Carisa melangkah mundur sedikit, berdiri persis di samping Edgara. “Kamu ngapain ke sini, ha?”
“Aku salah, aku nyesel, aku mau kita balikan lagi. Maaf, Carisa ... aku baru sadar kalau hidupku hampa tanpamu. Kumohon kemba—”
“Kamu udah terlambat, Bang.” Carisa menggeleng cepat.
Kiano tertegun sejenak sebelum akhirnya bertanya, “Apa maksudmu?”
“Aku nggak mau balikan sama kamu lagi, Bang. Aku udah nikah kemarin,” jawab Carisa lantang, tangannya meraih lengan Edgara. “Kenalin, dia dosenku sekaligus suamiku.”

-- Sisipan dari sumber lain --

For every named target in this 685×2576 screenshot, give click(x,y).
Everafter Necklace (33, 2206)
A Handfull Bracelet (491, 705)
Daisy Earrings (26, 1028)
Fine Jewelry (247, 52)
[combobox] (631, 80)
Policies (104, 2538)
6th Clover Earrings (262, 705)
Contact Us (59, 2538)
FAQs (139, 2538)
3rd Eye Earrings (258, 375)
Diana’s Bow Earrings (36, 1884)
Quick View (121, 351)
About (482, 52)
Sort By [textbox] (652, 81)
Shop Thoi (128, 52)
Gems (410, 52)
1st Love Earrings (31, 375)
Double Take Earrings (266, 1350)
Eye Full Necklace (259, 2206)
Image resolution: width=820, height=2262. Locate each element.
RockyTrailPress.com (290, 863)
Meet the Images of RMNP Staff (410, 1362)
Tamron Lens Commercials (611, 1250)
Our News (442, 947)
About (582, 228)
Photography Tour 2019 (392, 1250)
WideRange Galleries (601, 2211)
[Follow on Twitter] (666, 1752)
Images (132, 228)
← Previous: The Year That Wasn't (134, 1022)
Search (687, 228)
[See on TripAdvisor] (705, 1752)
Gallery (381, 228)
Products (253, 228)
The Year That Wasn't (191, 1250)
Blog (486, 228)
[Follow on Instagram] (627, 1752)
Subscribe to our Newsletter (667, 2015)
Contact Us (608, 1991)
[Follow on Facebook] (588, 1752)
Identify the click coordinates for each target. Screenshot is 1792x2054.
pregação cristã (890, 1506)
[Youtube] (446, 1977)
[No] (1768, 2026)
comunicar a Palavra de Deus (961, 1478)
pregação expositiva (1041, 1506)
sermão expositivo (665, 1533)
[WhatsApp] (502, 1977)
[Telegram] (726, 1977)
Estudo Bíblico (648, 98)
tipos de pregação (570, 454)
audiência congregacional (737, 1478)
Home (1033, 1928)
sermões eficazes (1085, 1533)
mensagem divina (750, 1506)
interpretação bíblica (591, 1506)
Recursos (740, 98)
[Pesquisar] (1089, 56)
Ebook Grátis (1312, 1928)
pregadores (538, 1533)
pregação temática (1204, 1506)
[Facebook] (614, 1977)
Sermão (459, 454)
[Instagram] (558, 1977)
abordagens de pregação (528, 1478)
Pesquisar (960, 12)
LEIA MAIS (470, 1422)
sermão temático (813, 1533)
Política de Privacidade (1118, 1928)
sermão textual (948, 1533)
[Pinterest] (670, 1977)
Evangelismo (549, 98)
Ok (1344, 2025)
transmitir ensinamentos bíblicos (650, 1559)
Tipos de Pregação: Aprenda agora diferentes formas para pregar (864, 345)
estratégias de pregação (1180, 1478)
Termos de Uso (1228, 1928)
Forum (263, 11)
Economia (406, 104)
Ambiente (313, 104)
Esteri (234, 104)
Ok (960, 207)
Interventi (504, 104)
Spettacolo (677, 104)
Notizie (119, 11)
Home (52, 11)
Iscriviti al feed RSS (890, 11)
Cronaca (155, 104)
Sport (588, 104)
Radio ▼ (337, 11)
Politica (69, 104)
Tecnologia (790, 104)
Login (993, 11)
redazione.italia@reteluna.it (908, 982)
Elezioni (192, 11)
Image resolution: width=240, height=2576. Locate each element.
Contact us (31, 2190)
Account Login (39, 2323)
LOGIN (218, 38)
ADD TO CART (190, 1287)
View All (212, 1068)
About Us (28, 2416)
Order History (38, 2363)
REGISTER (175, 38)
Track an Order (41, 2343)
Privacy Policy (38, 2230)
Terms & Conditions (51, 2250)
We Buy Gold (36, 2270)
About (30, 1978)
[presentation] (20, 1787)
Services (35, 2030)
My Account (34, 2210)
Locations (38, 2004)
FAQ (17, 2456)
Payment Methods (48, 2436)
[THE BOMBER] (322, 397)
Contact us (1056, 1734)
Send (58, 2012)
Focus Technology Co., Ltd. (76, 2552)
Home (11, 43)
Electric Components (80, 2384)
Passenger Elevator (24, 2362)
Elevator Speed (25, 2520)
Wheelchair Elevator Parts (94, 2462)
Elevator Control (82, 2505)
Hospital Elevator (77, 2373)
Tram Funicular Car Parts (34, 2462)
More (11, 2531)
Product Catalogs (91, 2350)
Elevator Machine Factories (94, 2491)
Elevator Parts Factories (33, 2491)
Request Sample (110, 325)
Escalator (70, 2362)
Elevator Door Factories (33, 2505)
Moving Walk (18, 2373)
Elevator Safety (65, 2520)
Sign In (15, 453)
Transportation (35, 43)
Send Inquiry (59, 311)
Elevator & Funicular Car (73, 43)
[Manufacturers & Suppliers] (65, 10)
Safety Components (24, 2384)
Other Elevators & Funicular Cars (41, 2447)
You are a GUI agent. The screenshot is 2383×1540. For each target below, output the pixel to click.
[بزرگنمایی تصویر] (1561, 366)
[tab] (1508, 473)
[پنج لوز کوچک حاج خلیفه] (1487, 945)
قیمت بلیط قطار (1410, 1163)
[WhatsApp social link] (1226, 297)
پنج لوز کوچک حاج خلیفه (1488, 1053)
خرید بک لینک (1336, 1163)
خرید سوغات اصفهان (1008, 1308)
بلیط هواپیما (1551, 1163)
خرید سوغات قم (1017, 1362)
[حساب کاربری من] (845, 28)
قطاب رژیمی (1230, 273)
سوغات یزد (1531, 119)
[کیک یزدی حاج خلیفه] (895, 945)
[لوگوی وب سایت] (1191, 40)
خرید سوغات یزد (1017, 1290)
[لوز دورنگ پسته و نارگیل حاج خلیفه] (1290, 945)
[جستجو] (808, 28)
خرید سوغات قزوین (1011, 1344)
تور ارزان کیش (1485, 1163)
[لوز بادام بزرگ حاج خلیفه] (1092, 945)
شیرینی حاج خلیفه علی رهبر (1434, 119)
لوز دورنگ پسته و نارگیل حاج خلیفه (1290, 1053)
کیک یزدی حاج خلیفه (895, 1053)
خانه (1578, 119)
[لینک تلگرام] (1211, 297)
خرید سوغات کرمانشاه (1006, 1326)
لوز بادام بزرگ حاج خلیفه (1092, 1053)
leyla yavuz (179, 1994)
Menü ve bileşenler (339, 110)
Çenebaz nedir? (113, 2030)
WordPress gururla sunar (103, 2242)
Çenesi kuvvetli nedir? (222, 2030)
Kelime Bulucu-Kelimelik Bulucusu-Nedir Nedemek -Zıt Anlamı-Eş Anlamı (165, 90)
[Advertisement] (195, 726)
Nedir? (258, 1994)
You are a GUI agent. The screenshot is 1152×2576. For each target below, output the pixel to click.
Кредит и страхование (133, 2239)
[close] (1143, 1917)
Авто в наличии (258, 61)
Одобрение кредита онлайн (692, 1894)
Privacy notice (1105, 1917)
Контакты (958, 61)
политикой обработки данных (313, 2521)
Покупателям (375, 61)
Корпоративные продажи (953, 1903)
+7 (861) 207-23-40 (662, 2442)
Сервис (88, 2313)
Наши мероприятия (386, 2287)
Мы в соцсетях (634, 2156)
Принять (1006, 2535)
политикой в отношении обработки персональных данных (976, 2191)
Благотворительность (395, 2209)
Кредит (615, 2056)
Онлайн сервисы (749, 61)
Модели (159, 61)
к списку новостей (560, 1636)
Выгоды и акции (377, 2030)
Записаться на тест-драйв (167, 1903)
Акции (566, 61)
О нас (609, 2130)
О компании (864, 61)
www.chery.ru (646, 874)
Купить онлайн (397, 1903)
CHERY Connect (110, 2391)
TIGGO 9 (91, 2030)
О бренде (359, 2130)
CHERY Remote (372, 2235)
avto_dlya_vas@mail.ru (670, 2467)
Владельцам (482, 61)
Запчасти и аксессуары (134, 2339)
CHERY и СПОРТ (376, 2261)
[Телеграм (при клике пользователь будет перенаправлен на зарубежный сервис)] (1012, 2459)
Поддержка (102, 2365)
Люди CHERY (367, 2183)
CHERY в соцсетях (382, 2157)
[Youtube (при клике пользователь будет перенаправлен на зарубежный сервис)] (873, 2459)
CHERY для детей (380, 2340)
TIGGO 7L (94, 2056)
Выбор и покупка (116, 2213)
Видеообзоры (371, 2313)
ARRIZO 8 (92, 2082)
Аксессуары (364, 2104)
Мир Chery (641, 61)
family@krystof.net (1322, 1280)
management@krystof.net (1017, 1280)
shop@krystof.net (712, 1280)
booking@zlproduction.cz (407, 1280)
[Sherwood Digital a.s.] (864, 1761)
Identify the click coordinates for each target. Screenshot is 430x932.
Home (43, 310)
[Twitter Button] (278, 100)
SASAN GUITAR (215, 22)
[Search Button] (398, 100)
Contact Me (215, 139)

Kiano mendengus tak percaya, lalu tertawa miris. “Suami? Hah! Mana bisa kamu tiba-tiba nikah? Kamu minta putus baru seminggu yang lalu, Carisa. Kamu pikir aku sebodoh itu buat percaya, dan yang lebih penting mana cincin nikahmu?!”
Carisa menantang balik tatapan pria itu. “Kamu nggak perlu bukti. Tapi kalau kamu ngotot .…”
Tanpa aba-aba, Carisa menarik kerah baju Edgara dan mencium bibir suaminya. Ciuman itu, tidak lebih tepatnya lumatan itu dalam, waktunya singkat, tapi cukup untuk membuat Kiano membeku di tempatnya. Sementara Edgara? Saat ini matanya melebar seperti baru kena sambaran listrik, otot kaku, napas tertahan, jantung berdebar.
Begitu ciuman itu selesai, Carisa menatap Kiano dengan kepala terangkat tinggi. “Udah puas? Sekarang pergi dan jangan ganggu hidupku lagi!”